▶ **Task goal**
Convert the rows from the line containing "The height and width of the screenshot is (489, 728)." down through the line containing "Action: coord(62,289)" into a JSON list of strings, one string per line, with blank lines omitted and both end lines included.

▶ **Source data**
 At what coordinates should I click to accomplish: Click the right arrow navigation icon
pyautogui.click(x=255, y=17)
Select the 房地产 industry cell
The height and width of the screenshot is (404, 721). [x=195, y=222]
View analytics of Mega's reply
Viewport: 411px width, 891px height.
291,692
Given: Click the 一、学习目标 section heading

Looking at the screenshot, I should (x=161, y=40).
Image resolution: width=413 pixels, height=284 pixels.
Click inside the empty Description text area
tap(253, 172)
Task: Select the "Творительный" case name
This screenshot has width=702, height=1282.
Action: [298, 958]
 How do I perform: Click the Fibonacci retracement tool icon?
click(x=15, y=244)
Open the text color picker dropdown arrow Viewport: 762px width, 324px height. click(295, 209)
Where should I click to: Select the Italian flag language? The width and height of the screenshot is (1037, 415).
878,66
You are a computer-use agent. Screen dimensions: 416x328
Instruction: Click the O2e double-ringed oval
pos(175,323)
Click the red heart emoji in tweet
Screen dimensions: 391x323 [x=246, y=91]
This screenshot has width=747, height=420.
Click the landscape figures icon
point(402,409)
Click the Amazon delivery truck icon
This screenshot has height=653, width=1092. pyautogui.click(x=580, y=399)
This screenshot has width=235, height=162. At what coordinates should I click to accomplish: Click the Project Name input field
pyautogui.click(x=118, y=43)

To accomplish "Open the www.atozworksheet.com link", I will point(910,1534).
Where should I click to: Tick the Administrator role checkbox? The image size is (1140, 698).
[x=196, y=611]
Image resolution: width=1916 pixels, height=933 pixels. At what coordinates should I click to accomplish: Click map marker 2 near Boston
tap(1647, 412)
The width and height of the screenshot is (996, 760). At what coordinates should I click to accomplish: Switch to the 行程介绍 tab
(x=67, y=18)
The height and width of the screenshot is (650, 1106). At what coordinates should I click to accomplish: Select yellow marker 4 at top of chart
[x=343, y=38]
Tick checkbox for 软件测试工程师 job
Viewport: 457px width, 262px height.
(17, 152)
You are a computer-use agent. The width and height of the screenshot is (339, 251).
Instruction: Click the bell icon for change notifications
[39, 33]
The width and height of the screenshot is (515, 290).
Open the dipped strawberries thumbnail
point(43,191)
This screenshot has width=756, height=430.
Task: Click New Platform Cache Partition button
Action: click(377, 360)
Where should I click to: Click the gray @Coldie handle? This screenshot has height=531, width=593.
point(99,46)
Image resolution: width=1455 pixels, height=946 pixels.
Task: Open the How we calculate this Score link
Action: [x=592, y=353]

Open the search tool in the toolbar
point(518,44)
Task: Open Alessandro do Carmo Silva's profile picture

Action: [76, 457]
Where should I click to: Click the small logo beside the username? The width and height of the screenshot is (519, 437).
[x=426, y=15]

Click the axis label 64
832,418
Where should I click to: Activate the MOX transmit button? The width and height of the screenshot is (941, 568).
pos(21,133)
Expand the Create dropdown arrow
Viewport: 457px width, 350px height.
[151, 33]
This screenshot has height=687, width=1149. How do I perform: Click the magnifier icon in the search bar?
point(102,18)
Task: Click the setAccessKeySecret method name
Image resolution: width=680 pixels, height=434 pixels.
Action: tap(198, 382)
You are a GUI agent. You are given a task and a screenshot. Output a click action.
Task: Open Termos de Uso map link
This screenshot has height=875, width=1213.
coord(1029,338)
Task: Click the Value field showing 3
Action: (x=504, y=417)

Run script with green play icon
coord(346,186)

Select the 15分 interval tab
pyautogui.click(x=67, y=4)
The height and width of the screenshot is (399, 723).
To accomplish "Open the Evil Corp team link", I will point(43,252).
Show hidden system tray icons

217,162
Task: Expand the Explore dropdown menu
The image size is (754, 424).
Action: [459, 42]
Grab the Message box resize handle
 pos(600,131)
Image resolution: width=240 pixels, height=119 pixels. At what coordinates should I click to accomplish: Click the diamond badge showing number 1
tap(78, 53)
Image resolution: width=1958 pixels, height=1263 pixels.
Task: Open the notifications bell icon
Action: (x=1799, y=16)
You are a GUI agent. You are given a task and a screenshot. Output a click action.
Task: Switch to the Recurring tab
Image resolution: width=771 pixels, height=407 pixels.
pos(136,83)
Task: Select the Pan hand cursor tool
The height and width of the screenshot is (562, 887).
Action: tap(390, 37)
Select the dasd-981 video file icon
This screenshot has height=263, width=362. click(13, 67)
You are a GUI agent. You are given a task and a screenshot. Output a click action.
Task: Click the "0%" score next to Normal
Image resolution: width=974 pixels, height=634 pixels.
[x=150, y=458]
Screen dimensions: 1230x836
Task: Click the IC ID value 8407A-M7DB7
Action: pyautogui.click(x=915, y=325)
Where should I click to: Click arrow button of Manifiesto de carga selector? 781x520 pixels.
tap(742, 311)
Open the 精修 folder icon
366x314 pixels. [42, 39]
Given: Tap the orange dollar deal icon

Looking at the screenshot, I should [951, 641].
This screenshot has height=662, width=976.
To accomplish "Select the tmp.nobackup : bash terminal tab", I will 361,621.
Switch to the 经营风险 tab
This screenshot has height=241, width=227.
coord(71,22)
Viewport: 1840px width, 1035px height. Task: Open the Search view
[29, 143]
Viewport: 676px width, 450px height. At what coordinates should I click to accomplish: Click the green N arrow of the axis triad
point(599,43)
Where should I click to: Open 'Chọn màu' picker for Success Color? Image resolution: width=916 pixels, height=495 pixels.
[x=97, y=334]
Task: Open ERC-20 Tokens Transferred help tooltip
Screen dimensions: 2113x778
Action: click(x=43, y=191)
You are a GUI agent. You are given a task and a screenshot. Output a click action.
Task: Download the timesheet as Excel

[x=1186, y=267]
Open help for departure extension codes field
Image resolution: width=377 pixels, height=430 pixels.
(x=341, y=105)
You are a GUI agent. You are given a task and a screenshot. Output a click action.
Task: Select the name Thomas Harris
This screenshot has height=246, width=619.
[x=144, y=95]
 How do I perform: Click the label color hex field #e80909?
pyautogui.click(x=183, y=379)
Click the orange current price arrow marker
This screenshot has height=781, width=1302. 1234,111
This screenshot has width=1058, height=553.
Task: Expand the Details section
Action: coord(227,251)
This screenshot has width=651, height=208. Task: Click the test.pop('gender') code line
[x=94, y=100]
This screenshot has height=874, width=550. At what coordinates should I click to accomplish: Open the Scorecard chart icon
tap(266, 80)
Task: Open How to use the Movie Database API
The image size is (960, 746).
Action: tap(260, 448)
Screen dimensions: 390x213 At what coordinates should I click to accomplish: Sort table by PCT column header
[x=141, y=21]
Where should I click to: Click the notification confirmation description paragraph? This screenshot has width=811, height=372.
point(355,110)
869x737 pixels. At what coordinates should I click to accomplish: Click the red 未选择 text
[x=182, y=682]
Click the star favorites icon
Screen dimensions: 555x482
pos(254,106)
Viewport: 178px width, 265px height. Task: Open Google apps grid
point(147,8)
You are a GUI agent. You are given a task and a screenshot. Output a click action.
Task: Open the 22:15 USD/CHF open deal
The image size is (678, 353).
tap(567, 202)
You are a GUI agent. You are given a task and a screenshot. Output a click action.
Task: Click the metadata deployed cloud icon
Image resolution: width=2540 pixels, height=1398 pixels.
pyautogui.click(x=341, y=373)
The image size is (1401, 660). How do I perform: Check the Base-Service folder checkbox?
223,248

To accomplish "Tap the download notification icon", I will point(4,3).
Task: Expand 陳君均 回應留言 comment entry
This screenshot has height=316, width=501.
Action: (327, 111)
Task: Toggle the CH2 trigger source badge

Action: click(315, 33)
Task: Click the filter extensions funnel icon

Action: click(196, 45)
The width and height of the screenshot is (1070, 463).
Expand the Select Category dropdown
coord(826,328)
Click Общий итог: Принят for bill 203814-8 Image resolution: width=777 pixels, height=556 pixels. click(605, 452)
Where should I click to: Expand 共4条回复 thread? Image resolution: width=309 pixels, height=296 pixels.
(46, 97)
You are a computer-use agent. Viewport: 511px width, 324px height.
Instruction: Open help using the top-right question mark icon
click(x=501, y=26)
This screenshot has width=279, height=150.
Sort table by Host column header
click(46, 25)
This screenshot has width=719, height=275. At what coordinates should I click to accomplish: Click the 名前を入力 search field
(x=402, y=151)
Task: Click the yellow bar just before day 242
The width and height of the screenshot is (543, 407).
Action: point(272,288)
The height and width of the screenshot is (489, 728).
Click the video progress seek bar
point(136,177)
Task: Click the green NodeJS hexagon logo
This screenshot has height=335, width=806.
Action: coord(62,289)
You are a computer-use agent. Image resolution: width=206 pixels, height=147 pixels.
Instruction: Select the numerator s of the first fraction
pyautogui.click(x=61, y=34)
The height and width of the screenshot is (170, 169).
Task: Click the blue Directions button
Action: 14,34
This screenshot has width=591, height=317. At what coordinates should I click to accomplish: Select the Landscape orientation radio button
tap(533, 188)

▶ **Answer to this exercise**
[
  "The height and width of the screenshot is (489, 728).",
  "Click the video progress seek bar",
  "point(136,177)",
  "Task: Click the green NodeJS hexagon logo",
  "This screenshot has height=335, width=806.",
  "Action: coord(62,289)"
]